Y mandó Saúl a sus criados: Hablad en secreto a David, diciéndole: He aquí, el rey te ama, y todos sus criados te quieren bien; sé, pues, yerno del rey.
23 En de knechten van Saul spraken deze woorden voor de oren van David. Toen zeide David: Is dat licht in ulieder ogen, des konings schoonzoon te worden, daar ik een arm en verachtzaam man ben?
Y los criados de Saúl hablaron estas palabras a los oídos de David. Y David dijo: ¿Os parece a vosotros que es poco ser yerno del rey, siendo yo un hombre pobre y de ninguna estima?
24 En de knechten van Saul boodschapten het hem, zeggende: Zulke woorden heeft David gesproken.
Y los criados de Saúl le dieron la respuesta diciendo: Tales palabras ha dicho David.
25 Toen zeide Saul: Aldus zult gijlieden tot David zeggen: De koning heeft geen lust aan den bruidschat, maar aan honderd voorhuiden der Filistijnen, opdat men zich wreke aan des konings vijanden. Want Saul dacht David te vellen door de hand der Filistijnen.
Y Saúl dijo: Decid así a David: No está el contentamiento del rey en la dote, sino en cien prepucios de filisteos, para que sea tomada venganza de los enemigos del rey. Mas Saúl pensaba echar a David en manos de los filisteos.
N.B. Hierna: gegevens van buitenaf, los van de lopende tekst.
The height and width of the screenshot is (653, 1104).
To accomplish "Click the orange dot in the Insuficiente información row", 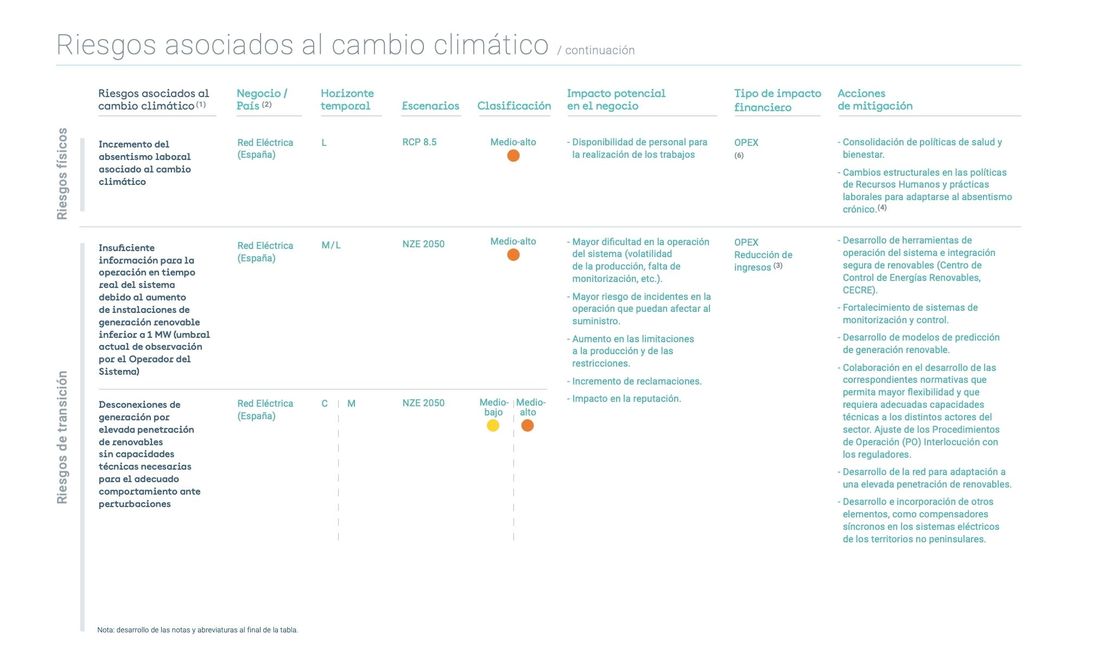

26 Zijn knechten nu boodschapten David deze woorden. En die zaak was recht in de ogen van David, dat hij des konings schoonzoon zou worden; maar de dagen waren nog niet vervuld.
Y cuando sus criados declararon a David estas palabras, agradó la cosa en los ojos de David, para ser yerno del rey. Y como el plazo no era aún cumplido,
27 Toen maakte zich David op, en hij en zijn mannen gingen heen, en zij sloegen onder de Filistijnen tweehonderd mannen, en David bracht hun voorhuiden, en men leverde ze den koning volkomenlijk, opdat hij schoonzoon des konings worden zou. Toen gaf Saul hem zijn dochter Michal ter vrouw.
se levantó David, y partió con sus varones, e hirió doscientos hombres de los filisteos; y trajo David los prepucios de ellos, y los entregaron todos al rey, para que él fuese hecho yerno del rey. Y Saúl le dio a su hija Mical por mujer.
28 En Saul zag en merkte, dat de HEERE met David was; en Michal, de dochter van Saul, had hem lief.
Pero Saúl, viendo y considerando que el SEÑOR era con David, y que su hija Mical lo amaba,
29 Toen vreesde zich Saul nog meer voor David; en Saul was David een vijand al zijn dagen.
tuvo más temor de David; y fue Saúl enemigo de David todos los días.
30 Als de vorsten der Filistijnen uittogen, zo geschiedde het, als zij uittogen, dat David kloeker was, dan al de knechten van Saul; zodat zijn naam zeer geacht was.
Y salían los príncipes de los filisteos; y cuando ellos salían, se portaba David más prudentemente que todos los siervos de Saúl; y era su nombre muy ilustre.